Dienstag, 13. Dezember 2005

US-Präsident George Bush klärt auf: "Ich
lebe nicht in einer realitätsfremden Blase"

  • Staatsoberhaupt mit Weitblick: "Märchen, dass ich nicht weiß, was um mich herum geschieht"

US-Präsident George W. Bush hat die Darstellung zurückgewiesen, er werde durch seine Berater, Politstrategen und Leibwächter vollkommen von der Realität abgeschnitten. "Ich habe nicht das Gefühl, in einer Blase zu leben", sagte Bush am Montag in einem Interview mit dem US-Fernsehsender NBC. Zugleich räumte er ein, dass er nicht einfach "zur Tür hinausgehen und für meine Frau einkaufen" könne.

Es sei jedoch ein "Märchen, dass ich nicht weiß, was um mich herum geschieht." Ebenso sei es falsch, dass er keine Meinungen wahrnehme, die von seinen eigenen Überzeugungen abwichen, fügte der US-Präsident hinzu.

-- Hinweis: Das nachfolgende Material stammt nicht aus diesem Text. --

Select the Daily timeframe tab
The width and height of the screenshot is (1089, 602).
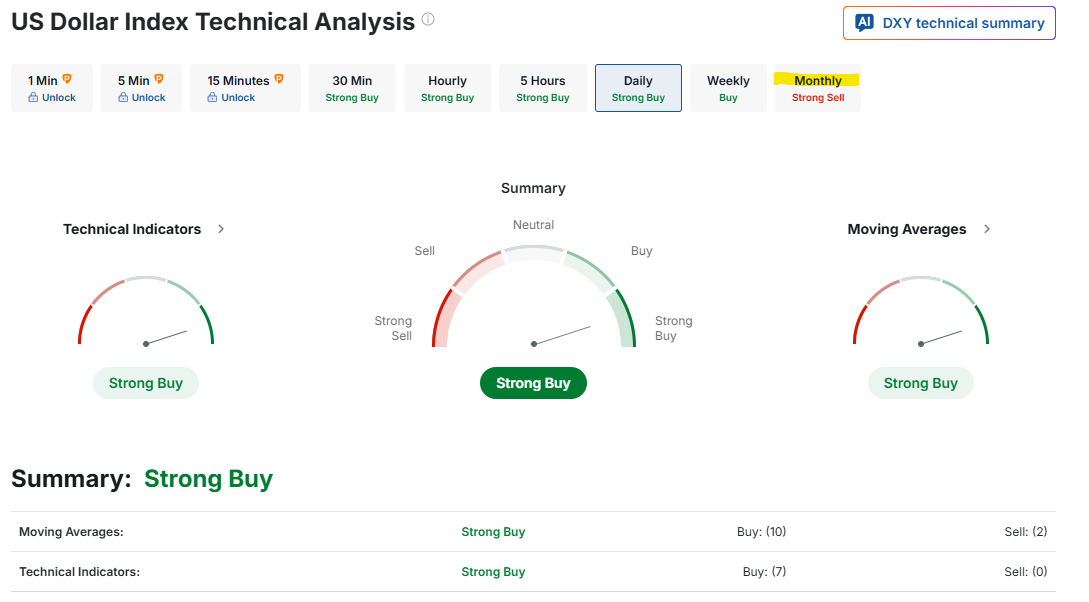click(x=638, y=88)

Bush erhält nach eigenen Worten "wirklich gute Ratschläge von sehr fähigen Leuten". Zudem schaue er jeden Tag in die Zeitung, sagte Bush. Wochenmagazine lese er allerdings nicht. "Ich interessiere mich für die Nachrichten, aber überhaupt nicht für Meinungen." In ihrer neuen Ausgabe hatte die Zeitschrift "Newsweek" geschrieben, Bush lebe isoliert in einer Art riesigen Blase aus politischen und Sicherheitsberatern, in der ihn niemand kritisiere.